McCarthyite Distortion

Richard Cohen has a pretty good column today on Hillary Clinton’s spinelessness regarding Petraeus. But he makes one casual assertion — seemingly for “balance” — that bugs me. He writes:

 The swipe at Petraeus was contained in a full-page ad the antiwar group MoveOn.org placed in the New York Times last week. It charged that Petraeus was “cooking the books” about conditions in Iraq and cited statements of his that have turned out to be either (1) not true, (2) no longer true, (3) possibly not true or (4) like everything else in Iraq, impossible to tell. Whatever the case, using “betray” — a word associated with treason — recalls the ugly McCarthy era, when for too many Republicans dissent corresponded with disloyalty.
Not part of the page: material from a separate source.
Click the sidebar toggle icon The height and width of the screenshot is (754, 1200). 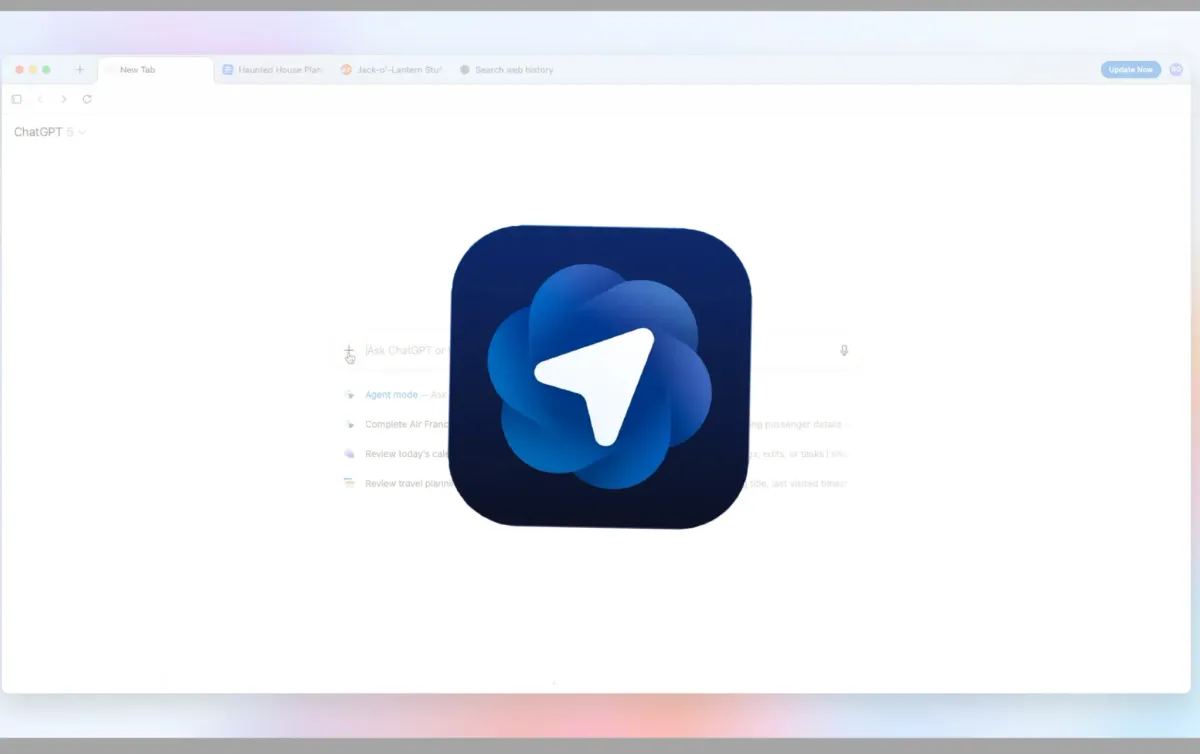(x=16, y=99)
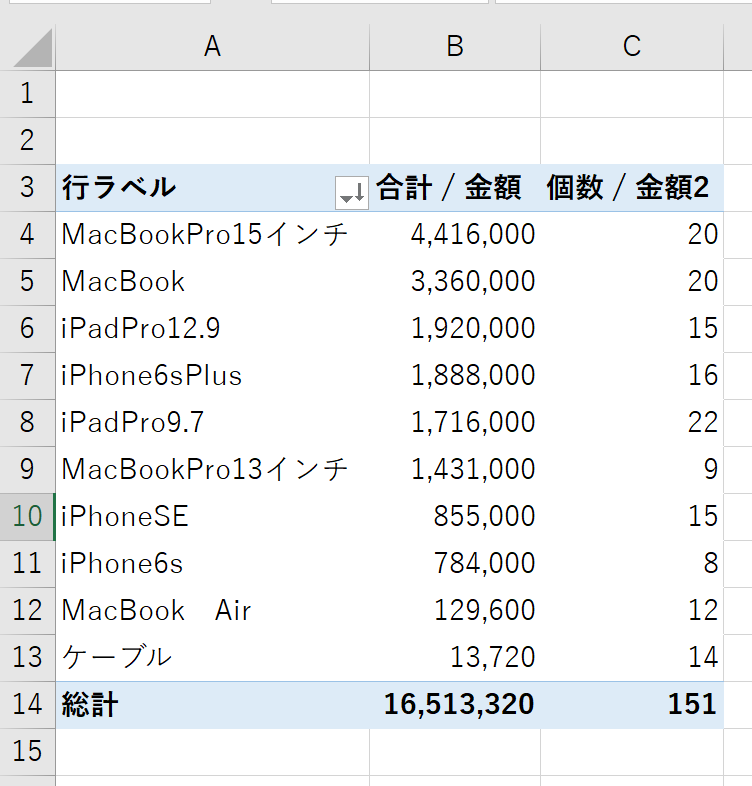The image size is (752, 786).
Task: Select column A header
Action: click(x=212, y=46)
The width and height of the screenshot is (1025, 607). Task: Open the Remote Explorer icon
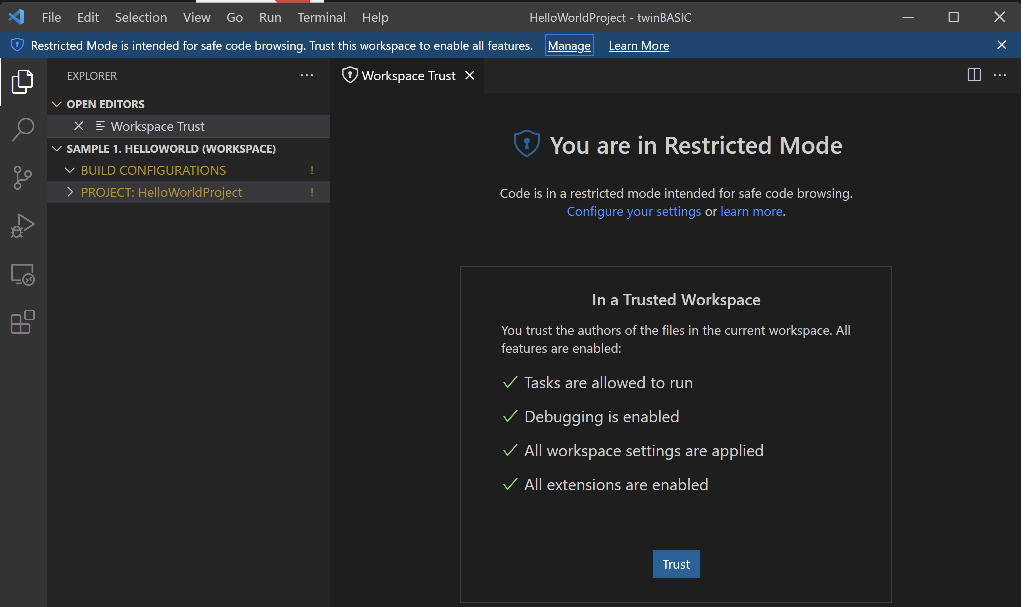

MoveOn.org and the late senator from Wisconsin share a certain fondness for the low blow.

Me: How are we to read this? Cohen believes too many Republicans equated  dissent  with disloyalty. Okay, fine. Was the number of Democrats who equated dissent with disloyalty exactly right? Cohen makes it sound like McCarthyism was exclusively a Republican affair, which is absurd. Whatever McCarthyism was or wasn’t — a debate none of us have time for today — it was hardly an exclusively partisan enterprise. One could just consult the records of Bobby Kennedy — or several of his kin — Pat McCarran, Francis Walter and other mostly forgotten Democrats. One might also recall the record of President Eisenhower whose distaste for McCarthy is hardly a secret.